WHAT THE EXERCISE ASKS:
If a line in the data contains "Ростуризме", copy it out.

────────────────────────────────────────

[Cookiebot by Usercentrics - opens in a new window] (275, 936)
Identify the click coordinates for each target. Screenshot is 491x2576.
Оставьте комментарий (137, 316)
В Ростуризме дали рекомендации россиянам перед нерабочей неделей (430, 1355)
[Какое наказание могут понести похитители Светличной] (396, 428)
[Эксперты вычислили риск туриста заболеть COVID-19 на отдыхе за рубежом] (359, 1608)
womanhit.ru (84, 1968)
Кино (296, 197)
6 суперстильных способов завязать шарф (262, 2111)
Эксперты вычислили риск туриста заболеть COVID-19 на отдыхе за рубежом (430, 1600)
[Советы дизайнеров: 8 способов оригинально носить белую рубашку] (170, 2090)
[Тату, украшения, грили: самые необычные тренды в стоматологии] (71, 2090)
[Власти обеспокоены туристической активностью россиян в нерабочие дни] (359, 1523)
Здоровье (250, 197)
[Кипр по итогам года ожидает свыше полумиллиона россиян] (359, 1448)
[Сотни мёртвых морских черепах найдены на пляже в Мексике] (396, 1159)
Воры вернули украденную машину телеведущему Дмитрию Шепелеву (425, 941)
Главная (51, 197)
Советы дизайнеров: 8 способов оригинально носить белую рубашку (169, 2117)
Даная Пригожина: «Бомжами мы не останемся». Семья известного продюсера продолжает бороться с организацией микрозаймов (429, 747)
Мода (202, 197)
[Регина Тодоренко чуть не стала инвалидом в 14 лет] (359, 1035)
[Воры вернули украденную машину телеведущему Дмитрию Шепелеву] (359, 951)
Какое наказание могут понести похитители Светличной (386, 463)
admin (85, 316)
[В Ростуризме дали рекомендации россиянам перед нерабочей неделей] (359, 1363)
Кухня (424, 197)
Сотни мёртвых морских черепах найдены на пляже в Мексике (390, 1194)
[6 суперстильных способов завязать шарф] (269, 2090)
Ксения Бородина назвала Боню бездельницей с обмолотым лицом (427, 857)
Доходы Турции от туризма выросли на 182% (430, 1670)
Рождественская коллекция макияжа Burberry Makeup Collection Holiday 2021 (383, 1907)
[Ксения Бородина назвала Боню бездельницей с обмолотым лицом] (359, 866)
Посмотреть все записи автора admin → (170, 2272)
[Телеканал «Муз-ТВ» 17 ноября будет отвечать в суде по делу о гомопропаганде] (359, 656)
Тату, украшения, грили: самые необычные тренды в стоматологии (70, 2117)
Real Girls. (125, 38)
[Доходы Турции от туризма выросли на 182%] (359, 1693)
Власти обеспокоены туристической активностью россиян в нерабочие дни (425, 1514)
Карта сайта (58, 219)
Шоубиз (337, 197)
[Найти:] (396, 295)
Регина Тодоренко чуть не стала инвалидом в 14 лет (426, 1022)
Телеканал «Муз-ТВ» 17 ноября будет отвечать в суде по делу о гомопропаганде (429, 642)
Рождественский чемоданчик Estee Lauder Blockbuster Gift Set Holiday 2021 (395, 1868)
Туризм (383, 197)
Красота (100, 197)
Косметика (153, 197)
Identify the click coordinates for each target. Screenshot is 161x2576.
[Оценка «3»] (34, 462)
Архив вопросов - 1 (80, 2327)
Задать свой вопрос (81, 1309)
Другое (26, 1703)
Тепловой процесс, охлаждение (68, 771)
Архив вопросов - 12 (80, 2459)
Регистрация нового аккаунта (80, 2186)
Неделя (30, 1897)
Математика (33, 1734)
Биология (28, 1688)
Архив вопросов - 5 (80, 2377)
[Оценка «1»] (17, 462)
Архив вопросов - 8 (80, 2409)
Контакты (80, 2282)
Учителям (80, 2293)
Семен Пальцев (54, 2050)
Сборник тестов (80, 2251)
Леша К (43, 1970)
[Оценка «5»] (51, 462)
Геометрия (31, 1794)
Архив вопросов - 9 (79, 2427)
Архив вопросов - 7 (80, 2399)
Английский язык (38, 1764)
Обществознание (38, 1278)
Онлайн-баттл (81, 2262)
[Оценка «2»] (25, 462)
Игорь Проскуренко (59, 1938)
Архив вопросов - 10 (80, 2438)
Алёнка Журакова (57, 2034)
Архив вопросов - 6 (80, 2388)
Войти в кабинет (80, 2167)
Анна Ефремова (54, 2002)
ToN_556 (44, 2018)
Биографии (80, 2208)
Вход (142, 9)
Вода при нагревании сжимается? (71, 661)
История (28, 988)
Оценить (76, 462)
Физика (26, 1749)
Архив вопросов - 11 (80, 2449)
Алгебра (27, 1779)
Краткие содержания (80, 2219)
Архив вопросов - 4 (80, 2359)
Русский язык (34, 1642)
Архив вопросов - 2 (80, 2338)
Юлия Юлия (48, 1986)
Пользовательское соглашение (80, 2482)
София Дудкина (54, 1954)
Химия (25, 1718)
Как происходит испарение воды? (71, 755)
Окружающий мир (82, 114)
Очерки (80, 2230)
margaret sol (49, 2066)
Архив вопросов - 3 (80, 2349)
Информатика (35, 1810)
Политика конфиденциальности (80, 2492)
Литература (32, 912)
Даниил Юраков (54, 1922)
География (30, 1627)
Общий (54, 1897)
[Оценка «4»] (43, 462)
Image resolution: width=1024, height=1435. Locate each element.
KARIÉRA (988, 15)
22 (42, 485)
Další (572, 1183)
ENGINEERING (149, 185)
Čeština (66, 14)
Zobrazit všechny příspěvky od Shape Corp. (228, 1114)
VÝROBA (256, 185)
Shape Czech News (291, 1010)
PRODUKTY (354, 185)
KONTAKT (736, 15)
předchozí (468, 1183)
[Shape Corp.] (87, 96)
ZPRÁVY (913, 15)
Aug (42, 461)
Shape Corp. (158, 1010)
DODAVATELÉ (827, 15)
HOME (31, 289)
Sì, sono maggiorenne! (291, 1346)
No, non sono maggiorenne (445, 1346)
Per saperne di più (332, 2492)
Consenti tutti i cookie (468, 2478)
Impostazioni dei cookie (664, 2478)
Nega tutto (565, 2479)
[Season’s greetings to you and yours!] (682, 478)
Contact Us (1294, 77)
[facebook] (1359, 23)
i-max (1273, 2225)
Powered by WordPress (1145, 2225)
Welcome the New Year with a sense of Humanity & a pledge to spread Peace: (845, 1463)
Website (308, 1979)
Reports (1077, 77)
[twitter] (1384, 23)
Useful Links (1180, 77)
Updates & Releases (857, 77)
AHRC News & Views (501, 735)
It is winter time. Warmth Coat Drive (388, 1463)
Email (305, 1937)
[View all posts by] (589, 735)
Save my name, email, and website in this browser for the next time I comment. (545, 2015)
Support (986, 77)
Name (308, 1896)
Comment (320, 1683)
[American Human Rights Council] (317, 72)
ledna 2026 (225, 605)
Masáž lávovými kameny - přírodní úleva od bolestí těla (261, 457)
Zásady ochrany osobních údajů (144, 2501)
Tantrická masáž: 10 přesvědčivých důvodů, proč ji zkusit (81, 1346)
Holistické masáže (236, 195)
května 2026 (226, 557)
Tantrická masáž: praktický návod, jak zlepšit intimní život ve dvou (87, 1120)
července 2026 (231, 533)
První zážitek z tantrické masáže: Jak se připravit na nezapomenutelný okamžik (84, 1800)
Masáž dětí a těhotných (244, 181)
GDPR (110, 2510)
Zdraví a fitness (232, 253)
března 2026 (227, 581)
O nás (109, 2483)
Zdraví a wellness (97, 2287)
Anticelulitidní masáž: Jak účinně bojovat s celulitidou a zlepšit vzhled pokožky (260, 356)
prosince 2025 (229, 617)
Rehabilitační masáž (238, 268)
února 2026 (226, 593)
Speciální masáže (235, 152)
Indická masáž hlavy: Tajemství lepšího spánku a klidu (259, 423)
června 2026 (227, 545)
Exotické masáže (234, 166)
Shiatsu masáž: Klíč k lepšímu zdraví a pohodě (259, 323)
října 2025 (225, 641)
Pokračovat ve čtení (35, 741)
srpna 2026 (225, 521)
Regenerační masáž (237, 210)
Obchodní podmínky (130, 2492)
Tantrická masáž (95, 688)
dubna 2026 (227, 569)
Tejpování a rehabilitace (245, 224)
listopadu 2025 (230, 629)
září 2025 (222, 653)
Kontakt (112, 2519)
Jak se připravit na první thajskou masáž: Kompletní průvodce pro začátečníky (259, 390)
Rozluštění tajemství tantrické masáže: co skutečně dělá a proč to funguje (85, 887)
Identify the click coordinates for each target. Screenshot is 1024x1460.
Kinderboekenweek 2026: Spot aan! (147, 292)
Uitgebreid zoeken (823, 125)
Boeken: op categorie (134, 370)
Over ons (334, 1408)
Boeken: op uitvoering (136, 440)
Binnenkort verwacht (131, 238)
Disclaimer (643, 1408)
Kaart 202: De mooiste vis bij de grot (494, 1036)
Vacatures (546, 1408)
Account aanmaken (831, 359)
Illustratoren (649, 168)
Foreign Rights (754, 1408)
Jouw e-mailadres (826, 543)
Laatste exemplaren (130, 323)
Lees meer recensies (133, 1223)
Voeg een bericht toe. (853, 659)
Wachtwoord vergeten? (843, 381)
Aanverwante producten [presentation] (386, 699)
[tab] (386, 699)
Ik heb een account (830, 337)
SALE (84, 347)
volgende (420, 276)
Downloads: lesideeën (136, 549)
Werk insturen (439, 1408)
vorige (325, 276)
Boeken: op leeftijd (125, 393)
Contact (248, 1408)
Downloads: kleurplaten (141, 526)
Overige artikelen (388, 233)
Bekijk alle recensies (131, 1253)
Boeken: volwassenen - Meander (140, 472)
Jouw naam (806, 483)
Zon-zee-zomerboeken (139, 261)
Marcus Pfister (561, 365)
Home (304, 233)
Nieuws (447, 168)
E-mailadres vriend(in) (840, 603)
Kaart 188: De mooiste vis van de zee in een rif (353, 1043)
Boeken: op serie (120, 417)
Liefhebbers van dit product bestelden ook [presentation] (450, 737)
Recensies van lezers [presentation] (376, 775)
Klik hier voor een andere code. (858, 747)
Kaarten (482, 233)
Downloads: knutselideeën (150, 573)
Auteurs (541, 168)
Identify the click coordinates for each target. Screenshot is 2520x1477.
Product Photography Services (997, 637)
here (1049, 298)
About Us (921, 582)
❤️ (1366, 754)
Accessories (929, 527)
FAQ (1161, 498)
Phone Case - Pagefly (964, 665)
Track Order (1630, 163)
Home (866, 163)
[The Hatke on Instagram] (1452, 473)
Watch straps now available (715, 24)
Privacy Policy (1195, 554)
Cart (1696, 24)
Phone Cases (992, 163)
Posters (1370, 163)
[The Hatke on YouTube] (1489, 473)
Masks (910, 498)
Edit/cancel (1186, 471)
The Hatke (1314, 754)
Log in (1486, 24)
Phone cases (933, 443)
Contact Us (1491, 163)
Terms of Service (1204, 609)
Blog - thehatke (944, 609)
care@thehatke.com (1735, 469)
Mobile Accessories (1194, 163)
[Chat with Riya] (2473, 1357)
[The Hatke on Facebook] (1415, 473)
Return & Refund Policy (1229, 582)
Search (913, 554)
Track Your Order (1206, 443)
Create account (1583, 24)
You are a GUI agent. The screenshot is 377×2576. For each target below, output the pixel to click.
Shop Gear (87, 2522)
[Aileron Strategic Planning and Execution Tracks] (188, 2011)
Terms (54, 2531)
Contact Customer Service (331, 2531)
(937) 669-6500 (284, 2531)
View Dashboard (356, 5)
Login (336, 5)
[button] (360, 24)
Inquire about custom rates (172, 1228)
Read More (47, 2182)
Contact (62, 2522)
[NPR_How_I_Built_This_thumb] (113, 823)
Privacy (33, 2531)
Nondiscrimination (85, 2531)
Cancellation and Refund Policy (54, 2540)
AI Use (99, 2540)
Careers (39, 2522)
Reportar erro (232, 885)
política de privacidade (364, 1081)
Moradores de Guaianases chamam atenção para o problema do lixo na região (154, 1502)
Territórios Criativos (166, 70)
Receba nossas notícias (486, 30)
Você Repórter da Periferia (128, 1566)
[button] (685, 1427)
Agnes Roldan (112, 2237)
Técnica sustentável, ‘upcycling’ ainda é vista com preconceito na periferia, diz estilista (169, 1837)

────────────────────────────────────────

RESPONSE BELOW:
В Ростуризме дали рекомендации россиянам перед нерабочей неделей (430, 1355)
[В Ростуризме дали рекомендации россиянам перед нерабочей неделей] (359, 1363)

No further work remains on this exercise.